I’ve been thinking a lot about exactly what my goals will be for this coming year.

The most important thing to me at this point is just that we get in a full season. Not necessarily every single OCTRA ride, but most. An injury-free season.

Solving our boot issue is a another big one. We need to have a workable booting protocol before the first ride.

Reliable transportation was a big issue last year. So that’s a goal for this year. Though that one is pretty nearly solved.

I’d like King to be able to do at least three fifties. I’m aiming at Aprilfest on May 1 as our first this year.

And that each of those fifties have a slight time improvement over the previous rides. Not fast… just a little bit faster than the last one. Since our benchmark is 9 hours (which is how long Stormont took us), that should be within reach. I hope to NEVER do another 9 hour fifty 🙂

I’d like to do at least two CTRs. Most likely Summer Solstice and Flesherton. But also maybe Seoul’s Corners.

I feel pretty good about our progress so far. King is showing obvious signs of increased fitness. He’s losing weight and looking visibly more toned.

All the trails that I built last summer have been a huge help getting him fit. The entire loop of trails is 5.5 miles. We can’t do it all in winter… only about 4 miles of it is passable. But that’s a whole lot better than the half mile I had before.

I have a truck and a trailer (just need to install the gooseneck hitch in the truck). And although the truck is older, I really like it a lot. It is low mileage, and was used to go to Florida every winter. So it has no rust and is in excellent mechanical condition. It drives like a new truck. The trailer is a 4-horse head to head with a tack room. So I will be able to store all my tack and supplies in it for the season. And I can sleep over the gooseneck once I get a mattress in there.

The saddle that I got him last year (and that we did the fifty in) seems to be working very well. I’ve made some modifications to the flocking that have improved the fit even more.

And we have new boots on order. Glue Ons from EasyCare. As well as a pair of Gloves with the newer gaiters. So, with luck, that will fix his boot issues.

King’s goals are far simpler than mine. He’d like mints. Or oranges. Or… well food. Of some kind. Right now please? Do you SEE how handsome and downright irresistable I am?


The weather is absolutely foul here today. It’s snowing heavily, and the wind is fierce. It’s not all that cold, and this is all supposed to turn to pouring rain this evening and then rain steadily for a couple of days. King and Zamaluck are both in stalls, and Dressy and Diego are keeping to the run in area at the end of the barn. 

It would be nice if it would melt all the snow. But if history is any guide, it’ll just get all the snow soggy, and then freeze to sheet ice. Then there will be no riding for another week or two. I am waiting very impatiently for spring to arrive, so I can get on with conditioning King and I for the ride season. He’s really ready to go out and put some miles on after all the snow wading we’ve been doing this winter.

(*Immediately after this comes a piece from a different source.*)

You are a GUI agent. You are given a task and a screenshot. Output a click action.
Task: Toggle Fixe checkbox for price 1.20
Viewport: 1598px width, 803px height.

Meanwhile, at work, we are awaiting the arrival of three new foals this year. The three broodmares are Exclusive, Bernice, and Freckles. They are all looking quite large. But Freckles is just enormous. The poor mare has got to be very uncomfortable. I told her owner that perhaps breeding her to a stallion with “Megas” in his name was not such a good idea. The last baby she had was by a perfectly normal sized stallion and the baby ended up being called “Monster” because he was so big when he was born.

Bernice is pregnant with her second foal (and wasn’t in foal last year), so she’s been off the track for a few years now.  You’d think she’d have gotten fat and lazy. But every morning I take her out to the paddock,  with her snorting and blowing beside me. Then she cavorts around the paddock, doing pirouettes  and other unnameable things in perfect, impossible balance, defying the laws of physics. Looks like her feet aren’t even touching the ground.  I guess I should take some video of her.

I’ve started taking my camera with me to work every day. Soon there will be baby pictures!

Still Evil

It’s been a long, rocky road turning King into a civilized being. Much of it was really just my own damn fault. I wasn’t fit enough to ride a smart, opinionated, extremely energetic young horse back when I was breaking him to saddle. He learned that he could drop me into the closest shrubbery whenever I asked too much of him. But we’ve mostly worked through all that. I’ve developed more sticking power over the years, and considerably more nerve. And he’s developed some manners most of the time.

But today, he reminded me that he’s still got that same personality he always had, bubbling away under the surface. I took him out for a short ride around the farm. It’s about a 3-4 mile loop. The snow is still pretty deep and it’s fairly crummy footing. There is some ice under the snow, and although it’s not actually slippery, it makes the footing quite uneven in addition to being heavy. I asked him to trot along in a few nice level sections that were well packed down. He figured that was an invitation to careen wildly. We had some discussions about what was trot and what was canter (amazing how often he confuses the two). And then we had a discussion about whether bucking was civilized good horse behaviour. Likewise galloping sideways through deep snow. And finally… up a very VERY steep hill bolting flat out. I have to say that I think the devil enjoyed it all thoroughly. His ears were forward and he snorted happily throughout all the antics.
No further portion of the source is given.